I see it as the left that keeps this issue alive.  Here in the Greater Los Angeles area, there are honorary dinners for blacklisted writers with current celebrities, forums on the blacklist, interview panels of blacklistees, stories and profiles in the "Los Angeles Times" painting the events as a tragedy (one story began by telling that David Raksin and Abraham Polonsky are teaching on the same campus but won't speak to each other), etc.  The Berliner article in the "Los Angeles Times" which I linked to this newsgroup accurately described the "outpouring of sympathy and apologies to the 'victims," along with incessant moral lessons… ."  I suppose it may be different where you are.  However, circulated nationally are the film and television documentaries that always (to my knowledge) take the victims' side.

Incidentally, Gene, I do thank you for keeping this discussion on an intellectual level.

[Gene Stavis had been unusual among contributors to this thread inasmuch as he did not resort to name-calling, nor unconscionable distortion of what he was responding.]

--
David P. Hayes

Follow-up, March 1999, to my statement that "Here in the Greater Los Angeles area, there are honorary dinners for blacklisted writers with current celebrities…": Since my post was made, there has been published a book entitled Hollywood Party by Kenneth Lloyd Billingsley.  It begins and ends by discussing a dinner attended by hundreds of film celebrities, wherein not only was honored blacklisted writers, but where presented were supposed re-enactments of traumatic moments in the lives of Hollywood people of fifty years earlier.  Excluded from participation were high-profile people active in Hollywood politics at the time whose views on the blacklisted writers clashed with the views of the organizers.  (Lauren Bacall, Frank Sinatra and Elia Kazan were not asked to give their versions of events, which doubtless would have exposed the betrayals of insidious leftists.

* * * * * * * * * * * * * *

A remark made above about Lillian Hellman led to others writing about Lillian Hellman.  Here is my response to one such remark:

Re: Lillian Hellman

From: David P. Hayes
Date: 1997/12/04
Newsgroups: rec.arts.movies.past-films

In article <19971121185301.NAA26551@ladder02.news.aol.com>, frajm@aol.com (FRAJM) wrote:
> Here's an interesting point of departure between the political point of view
>  and whatever mine is, disregarding who's right or wrong here, viz., Mr. Weinman
>  tolds Hellman's 30s politics against her and I feel gratitude and appreciation
>  towards her for her role in being Dashiell Hammett's friend and lover in his
>  last years, nurturing and protecting him after his talent and his life began to
>  run out.

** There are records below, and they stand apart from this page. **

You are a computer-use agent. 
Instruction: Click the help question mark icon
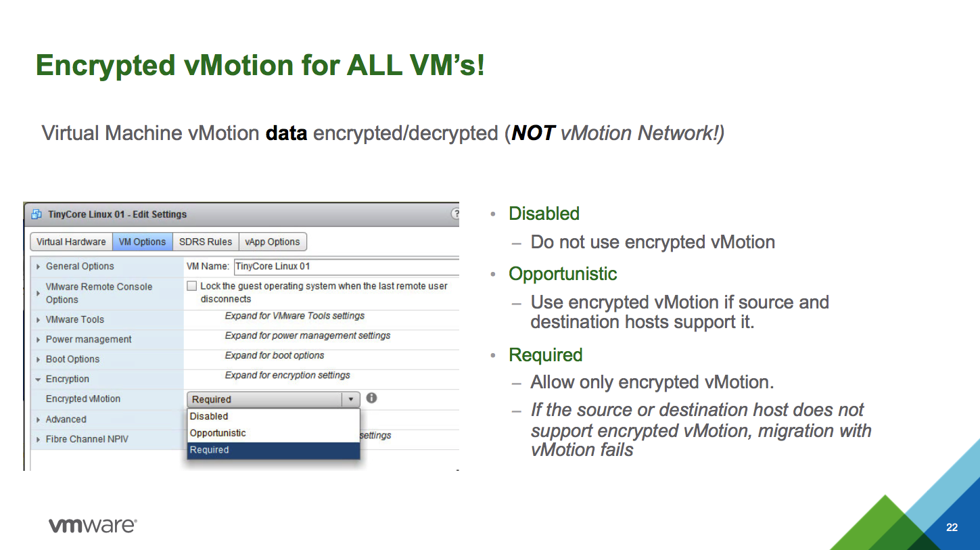pyautogui.click(x=455, y=214)
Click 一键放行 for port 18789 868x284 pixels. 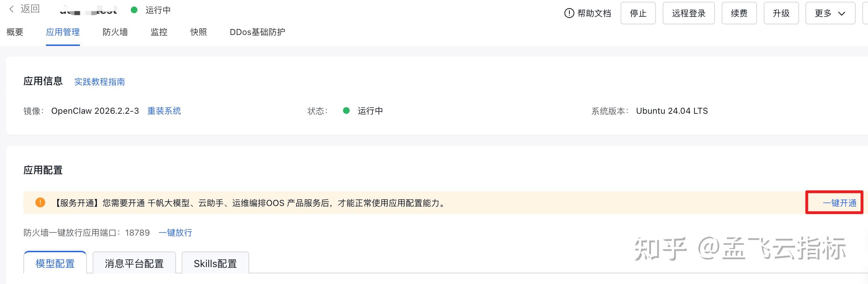tap(175, 233)
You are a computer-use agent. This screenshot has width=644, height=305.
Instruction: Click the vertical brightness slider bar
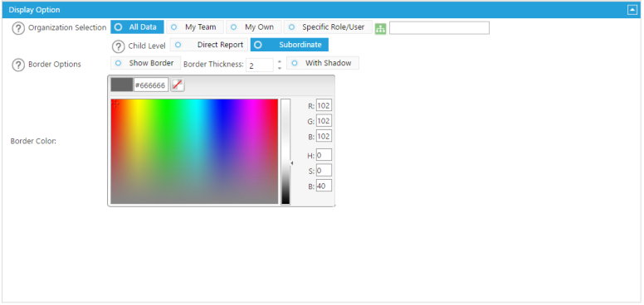pos(285,152)
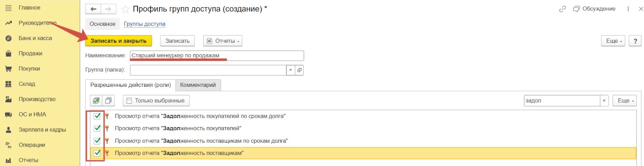Copy link to this form icon

pos(563,8)
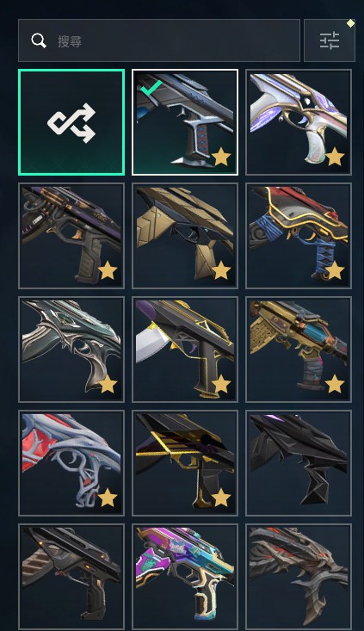364x631 pixels.
Task: Pick the purple and black tactical skin
Action: coord(71,236)
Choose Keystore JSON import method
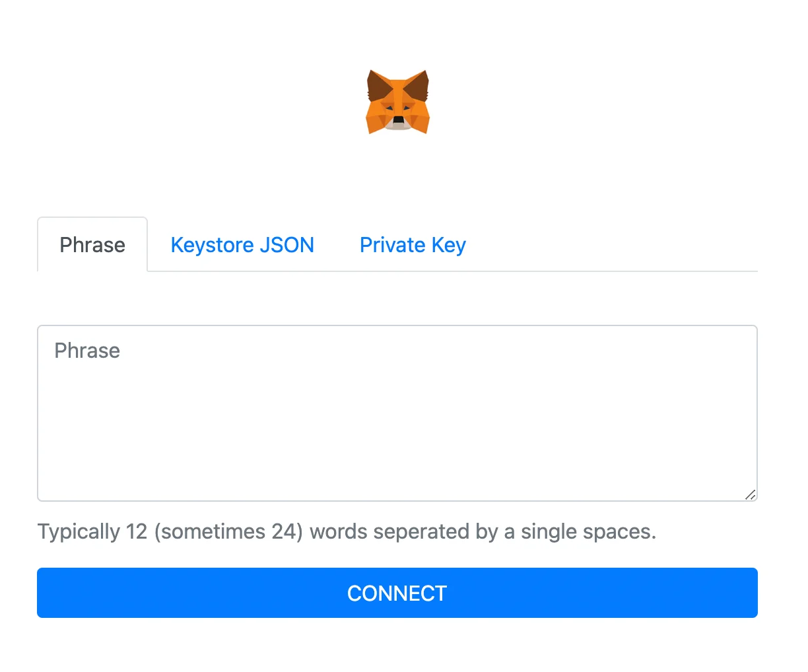The height and width of the screenshot is (672, 808). coord(242,245)
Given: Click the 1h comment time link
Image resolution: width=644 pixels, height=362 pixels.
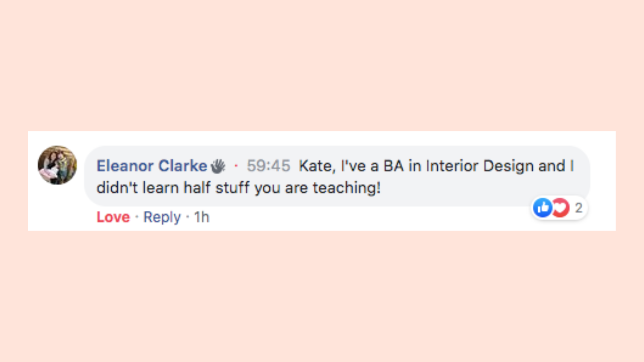Looking at the screenshot, I should [202, 217].
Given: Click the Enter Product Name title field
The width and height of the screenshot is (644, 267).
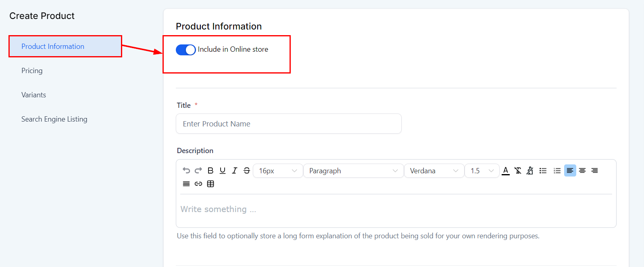Looking at the screenshot, I should [288, 124].
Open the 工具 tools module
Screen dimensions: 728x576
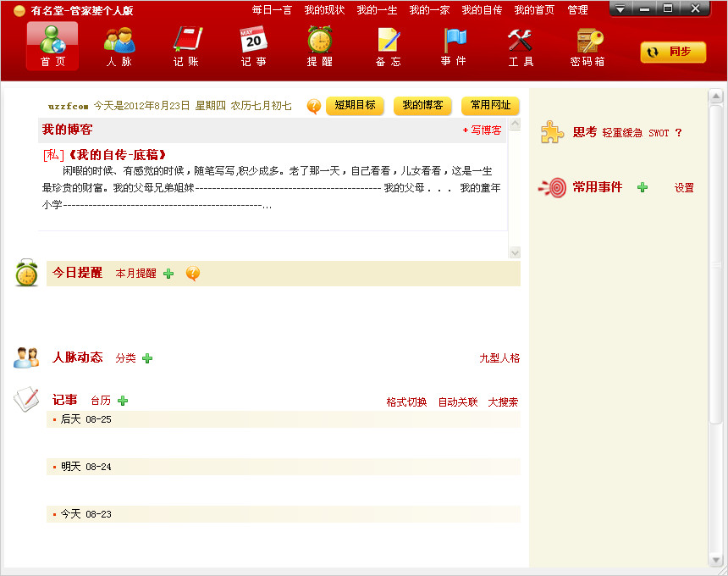(520, 46)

For me, that is a lot more important.

Even this is questionable.  Hammett did live in Hellman's home during the three years preceding his death in 1958, but he spent it staring at television, not experiencing the joy he had in being productive.  Hellman would tell guests, "Please keep it down.  There's a dying man upstairs." That scarcely qualifies as nurturing him.  As for being his lover, Hellman ceased having sex with him in 1941, after he demanded sex when drunk.  (Hellman places the cessation at 1945.)

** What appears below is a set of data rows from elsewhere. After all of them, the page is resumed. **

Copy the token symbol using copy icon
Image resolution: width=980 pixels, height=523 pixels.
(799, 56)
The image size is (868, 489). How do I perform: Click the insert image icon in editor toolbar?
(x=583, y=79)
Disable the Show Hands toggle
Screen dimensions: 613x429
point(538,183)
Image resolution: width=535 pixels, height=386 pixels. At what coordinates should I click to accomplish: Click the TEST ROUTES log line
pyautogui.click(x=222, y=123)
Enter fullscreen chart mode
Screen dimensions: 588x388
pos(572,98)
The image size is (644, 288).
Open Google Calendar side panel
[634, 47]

As for protecting him, Hellman knew that Hammett willed his literary rights to his daughters, but Hellman also knew that the rights were seized by the Internal Revenue Service for Hammett's failure to pay income tax.  Hellman and a partner convinced the IRS to put up the Hammett copyrights for auction.  Hellman told Hammett's daughters to allow this and to not bid on the right as then they would be liable for Hammett's back taxes; this was a lie, but it enabled Hellman and partner to acquire the rights for $5,000.  They earned a fortune from television adaptations and book reprints.  Hammett's daughters remained poor until after Hellman's death in 1984, at which time she willed them something.